El antiguo Reino de Sevilla nace en noviembre de 1023 Y dura con ese título hasta la Ley de Provincias de Javier de Burgos que se promulga en 1833. Pero el Reino de Sevilla sigue vigente hoy en día. Su majestad el rey Felipe VI tiene entre sus títulos honoríficos el de Rey de Sevilla. La Casa Real lo ha conservado a lo largo de la historia por su importancia geopolítica. Que cumpla un milenio, un milenario de culturas, es algo que no puede dejarse pasar sin transferir a los sevillanos y andaluces en general su trascendencia cultural. Así pues un Reino de Sevilla en diversas edades, desde Abul Qasim, en el siglo XI, a Felipe VI, en el siglo XX. De la dinastía Abadí a los Borbones. De la taifa de Sevilla, a la monarquía parlamentaria actual. Del año 1023 a 2023.

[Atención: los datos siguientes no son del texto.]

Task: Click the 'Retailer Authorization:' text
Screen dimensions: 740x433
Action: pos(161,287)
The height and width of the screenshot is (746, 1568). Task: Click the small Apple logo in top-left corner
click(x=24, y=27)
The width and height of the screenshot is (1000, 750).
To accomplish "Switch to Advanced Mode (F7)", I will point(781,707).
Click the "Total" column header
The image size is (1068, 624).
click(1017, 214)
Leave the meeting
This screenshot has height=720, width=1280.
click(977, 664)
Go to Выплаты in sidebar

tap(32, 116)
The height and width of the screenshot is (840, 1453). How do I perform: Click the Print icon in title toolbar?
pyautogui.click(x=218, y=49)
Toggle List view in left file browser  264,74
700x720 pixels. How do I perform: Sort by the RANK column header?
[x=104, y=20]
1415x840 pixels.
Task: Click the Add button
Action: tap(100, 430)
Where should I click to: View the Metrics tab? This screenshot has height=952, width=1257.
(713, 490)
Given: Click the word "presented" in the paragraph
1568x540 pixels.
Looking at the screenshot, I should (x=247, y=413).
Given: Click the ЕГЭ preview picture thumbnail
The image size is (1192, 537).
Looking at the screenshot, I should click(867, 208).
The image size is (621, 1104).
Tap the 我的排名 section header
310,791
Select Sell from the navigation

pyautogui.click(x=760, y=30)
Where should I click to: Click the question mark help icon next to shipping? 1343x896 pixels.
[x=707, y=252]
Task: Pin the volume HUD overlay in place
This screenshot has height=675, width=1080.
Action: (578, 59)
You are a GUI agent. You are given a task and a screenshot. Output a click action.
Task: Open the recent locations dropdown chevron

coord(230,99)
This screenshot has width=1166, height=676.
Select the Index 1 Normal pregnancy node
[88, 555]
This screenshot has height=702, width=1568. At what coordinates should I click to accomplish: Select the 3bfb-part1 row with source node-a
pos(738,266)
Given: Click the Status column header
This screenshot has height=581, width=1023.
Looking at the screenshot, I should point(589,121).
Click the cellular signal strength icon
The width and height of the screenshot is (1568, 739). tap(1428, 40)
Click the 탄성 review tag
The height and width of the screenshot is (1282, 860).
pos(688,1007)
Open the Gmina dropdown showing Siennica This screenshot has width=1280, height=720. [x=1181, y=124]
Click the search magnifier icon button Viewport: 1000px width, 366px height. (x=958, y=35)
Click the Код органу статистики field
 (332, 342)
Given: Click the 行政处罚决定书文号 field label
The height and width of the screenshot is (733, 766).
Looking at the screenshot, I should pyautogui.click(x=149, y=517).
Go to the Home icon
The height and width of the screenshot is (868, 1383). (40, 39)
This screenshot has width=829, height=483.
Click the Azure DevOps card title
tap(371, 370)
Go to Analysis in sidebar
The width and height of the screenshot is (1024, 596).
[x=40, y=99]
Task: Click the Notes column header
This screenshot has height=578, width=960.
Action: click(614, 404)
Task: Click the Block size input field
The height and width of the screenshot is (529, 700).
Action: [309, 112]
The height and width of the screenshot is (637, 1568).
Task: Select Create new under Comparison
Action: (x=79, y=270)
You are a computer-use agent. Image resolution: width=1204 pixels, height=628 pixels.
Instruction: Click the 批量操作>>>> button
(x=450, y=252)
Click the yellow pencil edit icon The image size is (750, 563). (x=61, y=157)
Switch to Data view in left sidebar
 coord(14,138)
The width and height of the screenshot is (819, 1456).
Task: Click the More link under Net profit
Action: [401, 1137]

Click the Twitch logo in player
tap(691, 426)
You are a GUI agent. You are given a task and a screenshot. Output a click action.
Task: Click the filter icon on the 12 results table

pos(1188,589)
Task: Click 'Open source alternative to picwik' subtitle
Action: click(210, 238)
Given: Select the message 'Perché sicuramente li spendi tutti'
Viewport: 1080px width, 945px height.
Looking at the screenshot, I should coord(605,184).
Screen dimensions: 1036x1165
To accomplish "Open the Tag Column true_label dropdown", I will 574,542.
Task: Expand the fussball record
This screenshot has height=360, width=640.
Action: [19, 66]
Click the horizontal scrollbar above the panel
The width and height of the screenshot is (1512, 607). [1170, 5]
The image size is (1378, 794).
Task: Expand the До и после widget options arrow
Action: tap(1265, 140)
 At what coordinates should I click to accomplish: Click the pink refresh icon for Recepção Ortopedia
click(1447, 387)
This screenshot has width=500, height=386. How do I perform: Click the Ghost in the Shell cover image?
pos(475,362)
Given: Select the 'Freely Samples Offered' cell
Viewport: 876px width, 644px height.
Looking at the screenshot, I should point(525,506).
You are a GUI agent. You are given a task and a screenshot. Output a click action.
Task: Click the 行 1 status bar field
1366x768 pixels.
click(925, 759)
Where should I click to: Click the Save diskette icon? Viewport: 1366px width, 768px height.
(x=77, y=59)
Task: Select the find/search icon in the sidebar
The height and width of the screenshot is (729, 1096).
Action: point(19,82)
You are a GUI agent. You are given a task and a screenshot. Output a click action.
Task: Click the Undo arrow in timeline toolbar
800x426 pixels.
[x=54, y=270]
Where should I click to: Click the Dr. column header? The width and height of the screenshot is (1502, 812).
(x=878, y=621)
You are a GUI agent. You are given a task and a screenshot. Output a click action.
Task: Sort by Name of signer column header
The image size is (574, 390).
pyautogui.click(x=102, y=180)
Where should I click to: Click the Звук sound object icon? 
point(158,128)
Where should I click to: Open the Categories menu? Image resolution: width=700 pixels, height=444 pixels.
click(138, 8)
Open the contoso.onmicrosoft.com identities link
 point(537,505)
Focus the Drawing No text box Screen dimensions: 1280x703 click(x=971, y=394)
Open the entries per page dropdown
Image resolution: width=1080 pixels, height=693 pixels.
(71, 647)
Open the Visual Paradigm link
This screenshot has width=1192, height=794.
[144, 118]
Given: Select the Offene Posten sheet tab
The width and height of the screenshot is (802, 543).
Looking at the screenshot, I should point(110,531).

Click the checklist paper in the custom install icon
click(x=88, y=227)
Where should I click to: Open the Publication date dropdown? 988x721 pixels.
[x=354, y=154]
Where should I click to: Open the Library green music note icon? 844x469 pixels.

La primera etapa es la islámica andalusí. Se extiende desde el año 1023, cuando Abul Qasim rompe la dependencia de Córdoba, hasta el año 1091, cuando los almorávides se hacen con el poder. Se trata del periodo en el que la dinastía Abadí -originaria de Tocina— gobierna la ciudad, primero con al-Mutadid y luego con al-Mutamid, último rey abadí que sufre el cruel destierro que dejó inmortalizado en sus célebres poemas. Es una edad de oro. Sevilla se convirtió en un crisol de culturas, en la ciudad más importante de al-Andalus. El reino abarca desde Murcia a Silves, en el Algarve. En el año 1070 se llega a incorporar Córdoba. La extensión por el norte llega a Sierra Morena, frontera con el Reino de Toledo, y por el sur a las costas de Malaga y al Estrecho de Gibraltar, donde se enfrenta al rey de Granada, a la dinastía Zirí.
Fachada del Palacio mudéjar del Rey Don Pedro en el Alcázar de Sevilla (1364-1367).